Usage: mach mochitest --appname path/to/firefox [path/to/test/dir/or/file]
Test selection on try
Select tests within a test job to run on try. This is achieved by extending try syntax to support paths and tags as arguments. This means shorter turn around times for getting feedback on particular tests and less redundant machine time running tests that probably aren't going to fail as a result of a particular change.
This is primarily exposed through a new mach command, |mach try|, that takes paths and/or tags as arguments, calculates an appropriate try syntax based on the tests present in the tree, and pushes the result to try. The implementation was discussed in 1149670. Details can be found by running |mach help try|.
Automatic retrigger of oranges on try
Retrigger failed jobs on try automatically. This is a pulse service that listens for failed test jobs and triggers each one two additional times. The idea is to reduce time spent determining whether a particular failure on try is an intermittent issue or a persistent failure introduced by a specific change. A common response to orange jobs on try is to retrigger them to determine if the failure persists, and although it results in more test jobs on try, the service is intended to save developer time by replacing this manual process with an automated one.
A related feature implemented by this service is the ability to automatically build every test job on a push a certain number of times. This is a long-requested feature intended to be used by those investigating or proving a fix for an intermittent failures as well as those establishing a baseline for comparing Talos results across revisions.
The rollout of the service is ongoing and tracked by 1163698 (details on the implementation can be found there as well). As of this writing it's enabled for try pushes initiated by the autoland user.
Allow scheduling missing platforms on a try push
When a developer pushes to try, they have to select a list of platforms in their commit message. If they don't specify the right set of platforms, they would need to push again to try wasting machine resources and time. They now can use Mozilla CI tools (aka mozci) in order to trigger missing platforms.
In the future, an improved experience will be achieve through "Case scenario 8: Developer needs to add missing platforms/jobs for a Try push"
Unified interface for running tests
Every test harness has its own set of arguments and quirks.
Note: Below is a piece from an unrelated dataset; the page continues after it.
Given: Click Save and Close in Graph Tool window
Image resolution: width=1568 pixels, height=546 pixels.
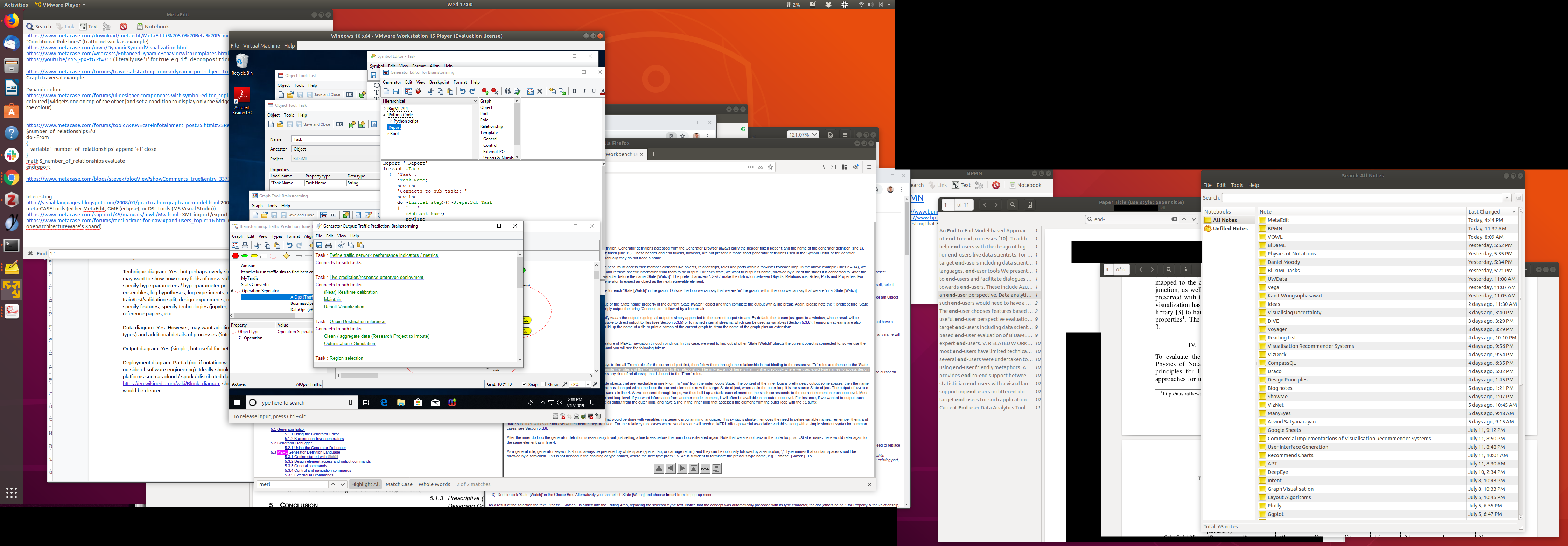Looking at the screenshot, I should pos(298,215).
It's also not entirely obvious which suite has tests for feature X. It requires some guess work to figure out how to test a particular feature thoroughly. We are slowly moving away from a "suite centric" approach to a "feature centric" one. The end goal is for a developer to say which part of the code they want to test, and for the automation to figure out what it needs to do to accomplish that. Developers shouldn't have to know or care that it's necessary to run mochitest chrome with --subsuite push to test a given component.
This is already partly implemented by the |mach mochitest| command that will figure out all the flavors and subsuites that exist in a given directory, and by the |mach test| command that will find which test harnesses have tests in the given directory. There is still a lot of work to do here though. |mach test| doesn't support every suite and it doesn't work with b2g. The output from running multiple suites one after another doesn't get summarized nicely and |mach test| doesn't support the full set of command line options that you get when running the various suites directly (this is mostly due to the fact that the harnesses don't share the same names for their cli arguments). The end goal is most developers using |mach test path/to/dir| to run their tests, no matter the suite, flavor or platform.